Are they threats? Possibly, researchers say.
While the consequences of the rapid melting of glaciers worldwide are manifold, such as rising sea levels and habitat loss, some have pondered, If things trapped inside the ice could be unleashed into the environment?
In the northwestern Tibetan Plateau, Chinese and American researchers from Lawrence Berkeley National Laboratory and Ohio State University obtained 154-foot deep ice samples from the core of a 15,000-year-old glacier. By getting samples from the glacier core, any possibilities of contamination from outer sources can be eliminated.
Foreign and Ancient Viruses
Back in their laboratories, they employed “ultra-clean microbial and viral sampling procedures” to decontaminate the ice samples, they say. The scientists then used advanced metagenomics techniques to look for any genetic sequences of microbial origin in the ice samples.
Their results were made known to the world in 2020 as a preprint not peer-reviewed yet. They discovered 33 groups of viruses trapped inside the ancient glacier. Only 5 groups can be classified into existing virus families known as Siphoviridae and Myoviridae. The remaining 28 groups were alien to modern science. They don’t even know what to name them yet, identifying them by codes at the moment.
They Could’ve Have Been Replicating
Out of the novel 28 groups of viruses, three groups were highly abundant — suggesting that either a huge number of virus particles were deposited in the first place or that they may have been actively replicating.
They also found several psychrophilic (i.e. capable of surviving under low temperatures) bacteria commonly present in glacier ice — such as Methylobacterium, Janthinobacterium, and Herminiimona species — thus strengthening the validity of their techniques and results.
What’s more interesting is that — by using bioinformatics prediction techniques — they successfully modeled that these bacterial groups are suitable hosts for half of the alien viruses they identified.
Viruses are not considered as living organisms as they can’t replicate on their own. That’s why viruses hijack on the host’s reproductive machinery to make more copies of themselves. The presence of compatible bacterial hosts highly suggests that the newly identified viruses were replicating inside the glacier.
Are They Dangerous?
“Glaciers around the world are rapidly shrinking…,” the study authors wrote. “And this will release glacial microbes and viruses that have been trapped and preserved for tens to hundreds of thousands of years.”

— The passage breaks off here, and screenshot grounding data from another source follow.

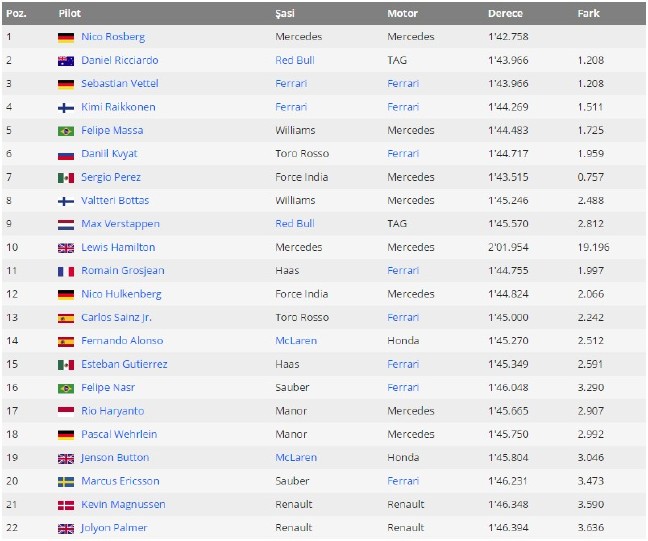648x541 pixels.
Task: Click the Swedish flag beside Marcus Ericsson
Action: (x=66, y=481)
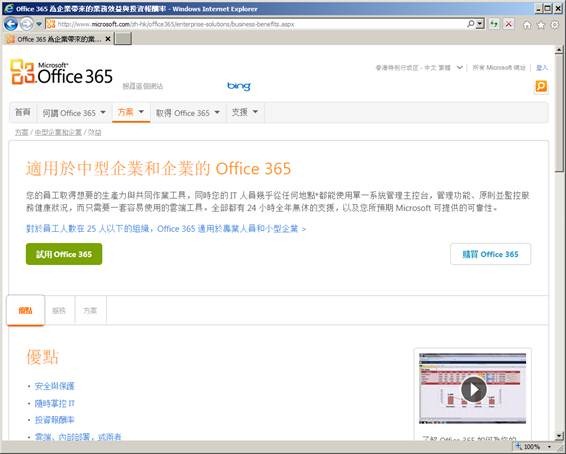This screenshot has width=566, height=454.
Task: Play the Office 365 video thumbnail
Action: (x=474, y=389)
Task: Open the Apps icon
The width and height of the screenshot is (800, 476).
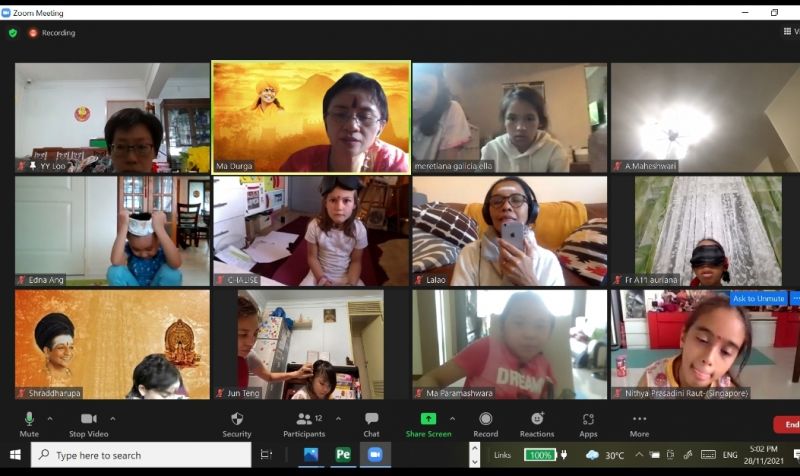Action: click(588, 423)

But scientists still don’t know whether the glacial viruses pose any threat to humans or other animals.
“At a minimum, this could lead to the loss of microbial and viral archives that could be diagnostic and informative of past Earth climate regimes,” they say. Put it simply, they meant that evolutionary data — indicative of ancient climate — could be lost should the glaciers keep melting.
“However, in a worst-case scenario, this ice melt could release pathogens into the environment,” they wrote.
Are they dangerous? “Maybe,” answers Jean-Michel Claverie, Professor of Genomics and Bioinformatics at Aix-Marseille University in France, who was unaffiliated with the Tibetan glacier study. “There also could be viruses that caused animal — or human — extinctions in the past, and that modern medicine are not aware of.”
Prof. Claverie’s research team had previously published a paper showing that a 30,000-year-old virus — named Pithovirus sibericum — isolated from the Siberian permafrost can revive and infect amoebas in the lab but, fortunately, not animals or humans.
As mentioned, viruses are not considered as being alive. By definition, therefore, they cannot die from ageing alone.
The Unleased Anthrax
In the Siberian tundra in 2016, an anthrax — a rare but lethal bacterial infection — outbreak occurred. It killed 23,00 reindeer and a 12-year-old boy and infected 8 people.
Thorough investigations led to the conclusion that melted permafrost from a heatwave had released an ancient anthrax bacteria from a reindeer carcass into nearby water and food supply. This is possible as anthrax forms protective spores that can withstand harsh environmental conditions. And indeed, the same outbreak happened before in 1941.
“Following our work and that of others, there is now a non-zero probability that pathogenic microbes could be revived, and infect us,” comments Prof. Claverie. “How likely that is is not known, but it’s a possibility.” The professor further says that “if the pathogen hasn’t been in contact with humans for a long time, then our immune system would not be prepared.”
But the American oceanographer and head of the Environmental Biophysics and Molecular Ecology Laboratory at Rutgers University, Prof. Paul Falkowski assures that most viruses are harmless to humans. “Viruses are everywhere — in soils, in ice, on money,” he remarks.
Though Prof. Falkowski admits that exceptions like the anthrax bacteria exist, “the risk is very low,” he says. Not to mention that most pathogenic microbes are transmitted via body fluids, direct contact or air droplets. “There is virtually no danger of long-range transmission,” the professor concludes.
Still, anything that can go wrong will go wrong — Murphy’s law.
“Warming plus more people in previously uninhabited arctic regions are the recipe for disaster — in theory,” Prof. Calverie asserts. “However, nobody knows how to estimate the probability of this to happen.”